:: DATASET CONTENT

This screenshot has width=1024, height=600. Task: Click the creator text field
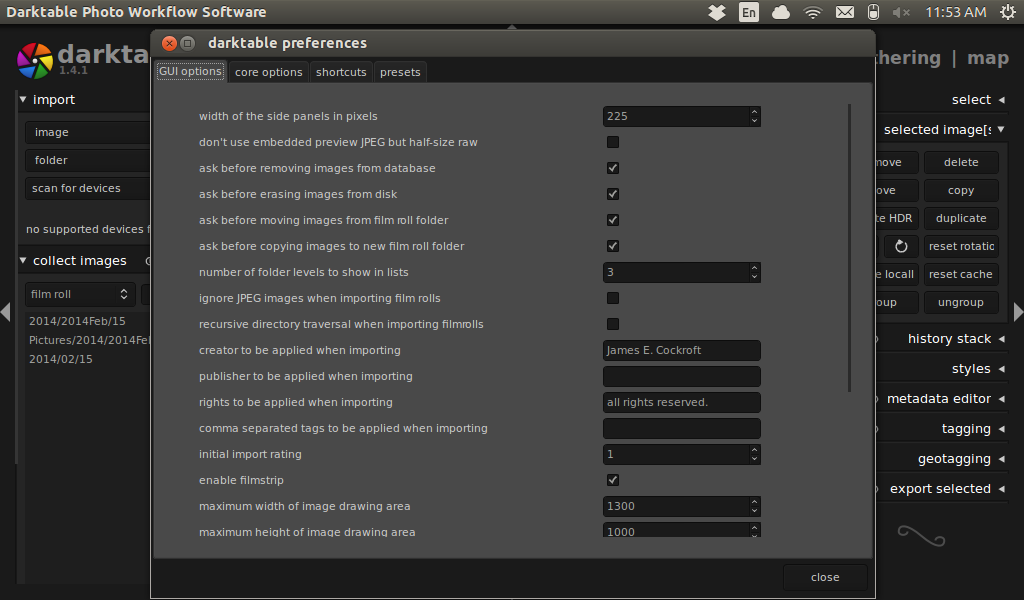pyautogui.click(x=681, y=350)
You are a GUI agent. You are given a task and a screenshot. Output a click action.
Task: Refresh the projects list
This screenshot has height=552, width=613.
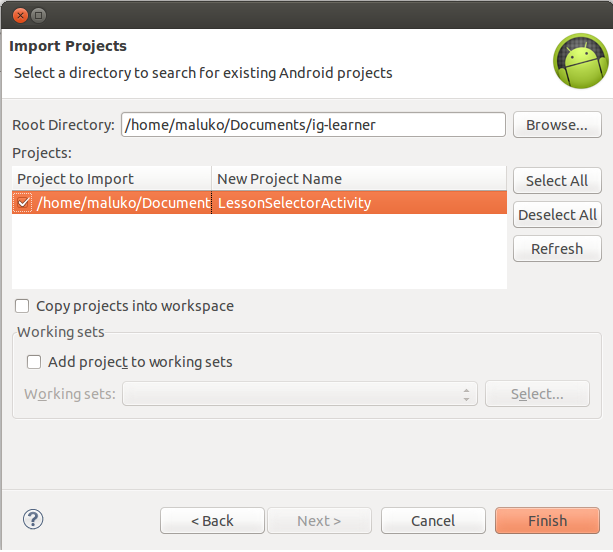point(557,249)
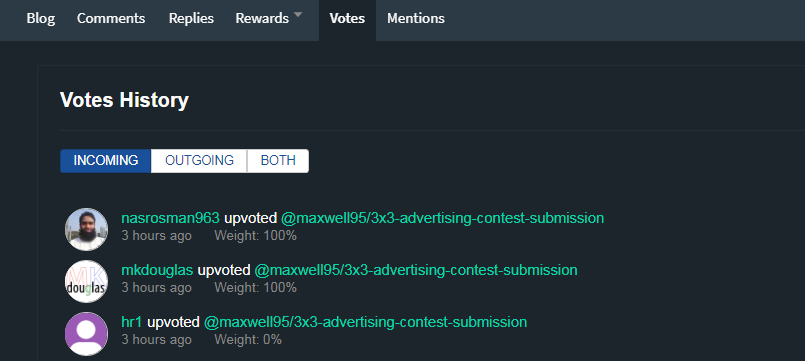Go to the Blog tab

tap(41, 18)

::::

(PROBLEM TO WORK ON): The lines to retype begin with the one containing "Task: Refresh the projects list" and end with the last line of the records. Reproduce them exactly and omit the pictures.

(TASK SOLUTION):
Task: Refresh the projects list
This screenshot has height=552, width=613.
point(557,249)
Go to the Blog tab

tap(41, 18)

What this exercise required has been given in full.